Text section =
----
The case at bar is not one in which the plaintiff, if he be a nonresident, is permitted by section 1780 to sue, and the question therefore arises whether it was necessary for him to set forth in his complaint the jurisdictional fact that at the time of the commencement of the action he was a resident of this state, and what course the defendant must pursue in order to raise the question of jurisdiction.
The authorities bearing upon these points are numerous and very conflicting and they cannot well be reconciled.
In some of them it was held that where the want of jurisdiction by reason of plaintiff's nonresidence does not appear on the face of the complaint, the objection cannot be taken by demurrer. Fisher v. Charter Oak Life Ins. Co., 14 Abb. N.C. 32; Gurney v. Grand Trunk R. Co., 37 N.Y. St. Repr. 557.
In some of them it was held that the nonresidence of the plaintiff in an action against a foreign corporation is matter in abatement merely, and is waived by appearing and pleading in bar. Downes v. Phoenix Bank 6 Hill, 297; Root v. Great Western R. Co., 65 Barb. 619 (affirmed, 55 N.Y. 636, on another point).
In McCormick v. Pennsylvania Central R.R. Co., 49 N.Y. 303, Folger, J., said: "We will assume that the plaintiff was at no time a resident of this State. * * * The cause of action was of that nature, that although it arose in another State, the court below had jurisdiction of the subject-matter of the action. * * * We hold that where the court has the jurisdiction of the subject-matter or cause of action, that consent may confer jurisdiction of the person; and that such consent may be expressed by a foreign corporation, by appearing by attorney and answering generally in the action."
At the time the cause of action in that case accrued and also at the time of the decision of the case, section 427 of the old Code was in force, which read as follows: "§ 427. An action against a corporation created by, or under the laws of any other state, government or country, may be brought in the Supreme Court * * * in the following cases: 1. By a resident of this state, for any cause of action. 2. By a plaintiff not a resident of this state, when the cause of action shall have arisen, or the subject of the action shall be situated within the state."
----
Recorded information =
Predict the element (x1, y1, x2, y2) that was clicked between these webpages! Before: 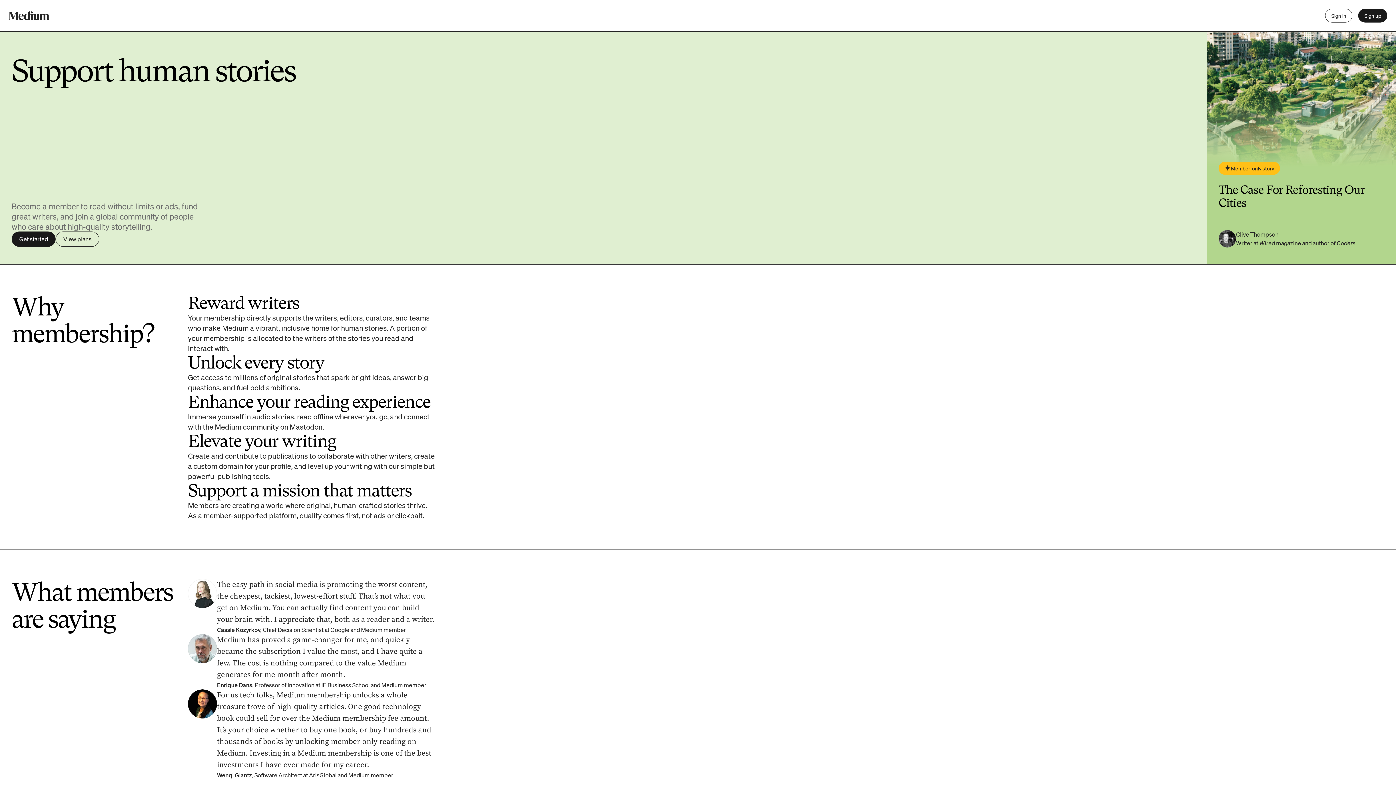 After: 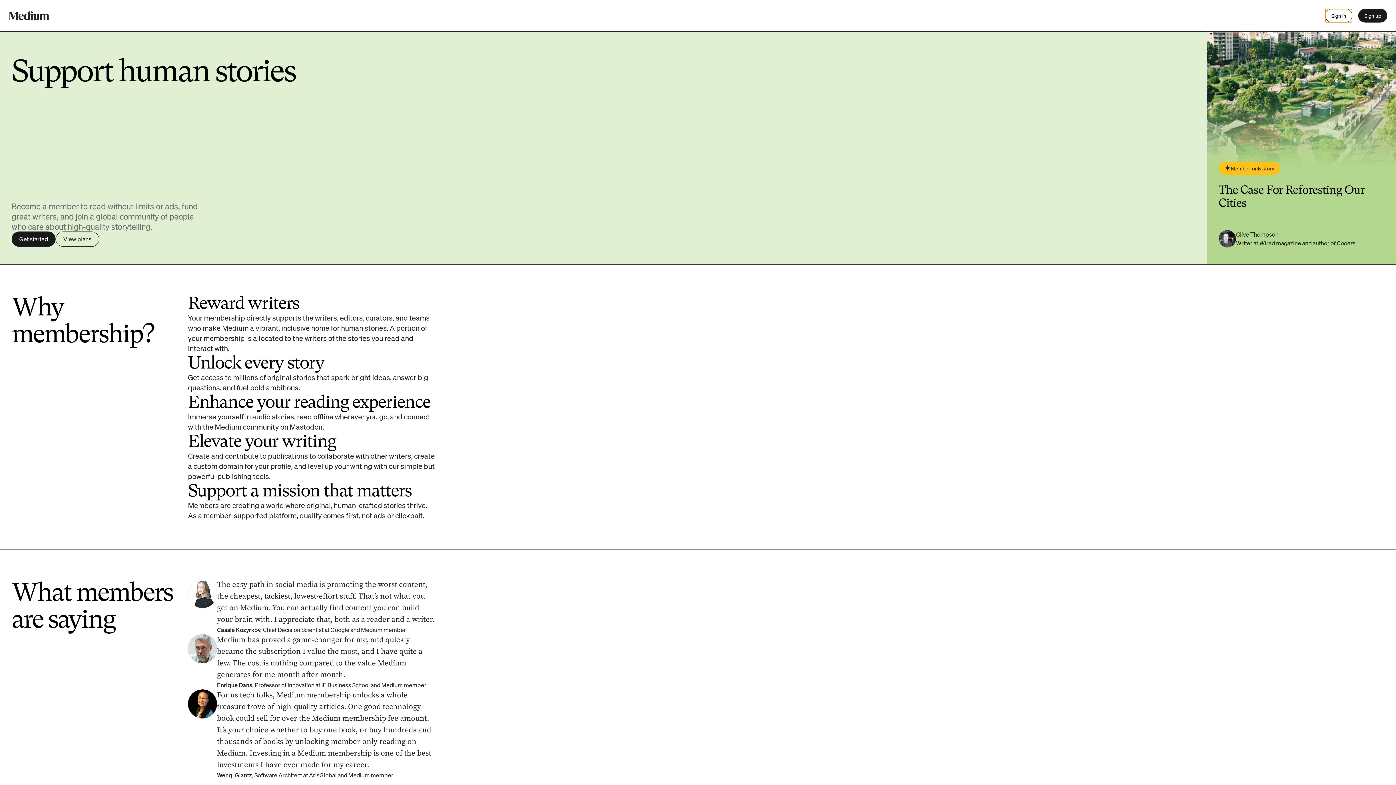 Action: bbox: (1325, 8, 1352, 22) label: Sign in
----
Stated problem 1 = Copy the passage on suing a foreign corporation from "In some of them it was held that the" to "on another point).", word for word.
Stated problem 2 = Write what comes next in the passage on a nonresident plaintiff suing a foreign corporation, starting after its final sentence.

Task result 1 =
In some of them it was held that the nonresidence of the plaintiff in an action against a foreign corporation is matter in abatement merely, and is waived by appearing and pleading in bar. Downes v. Phoenix Bank 6 Hill, 297; Root v. Great Western R. Co., 65 Barb. 619 (affirmed, 55 N.Y. 636, on another point).

Task result 2 =
The subsequent case of Pease v. Delaware, etc., R.R. Co., 10 Daly, 459, in which the question arose under section 1780 of the Code of Civil Procedure, was decided on the strength of McCormick v. Penn. Central R.R. Co., supra.
In Gundlin v. Hamburg-American Packet Co., 8 Misc. 291; 31 Abb. N.C. 437, it was held, substantially, that although the complaint failed to aver plaintiff's residence, the defendant could raise and litigate the question under a general denial, and that if thereupon a conflict of evidence arose upon the point it was the province of the jury to determine the conflict.
In Root v. Great Western R. Co., supra, it was added: "No question was made on the trial that the plaintiff was a nonresident. It might be that the plaintiff could prove himself a resident of the state, had the question been raised."
The concurring opinion of Van Brunt, P.J., in Gurney v. Grand Trunk R. Co., supra, also shows that the question of jurisdiction may be raised at the trial.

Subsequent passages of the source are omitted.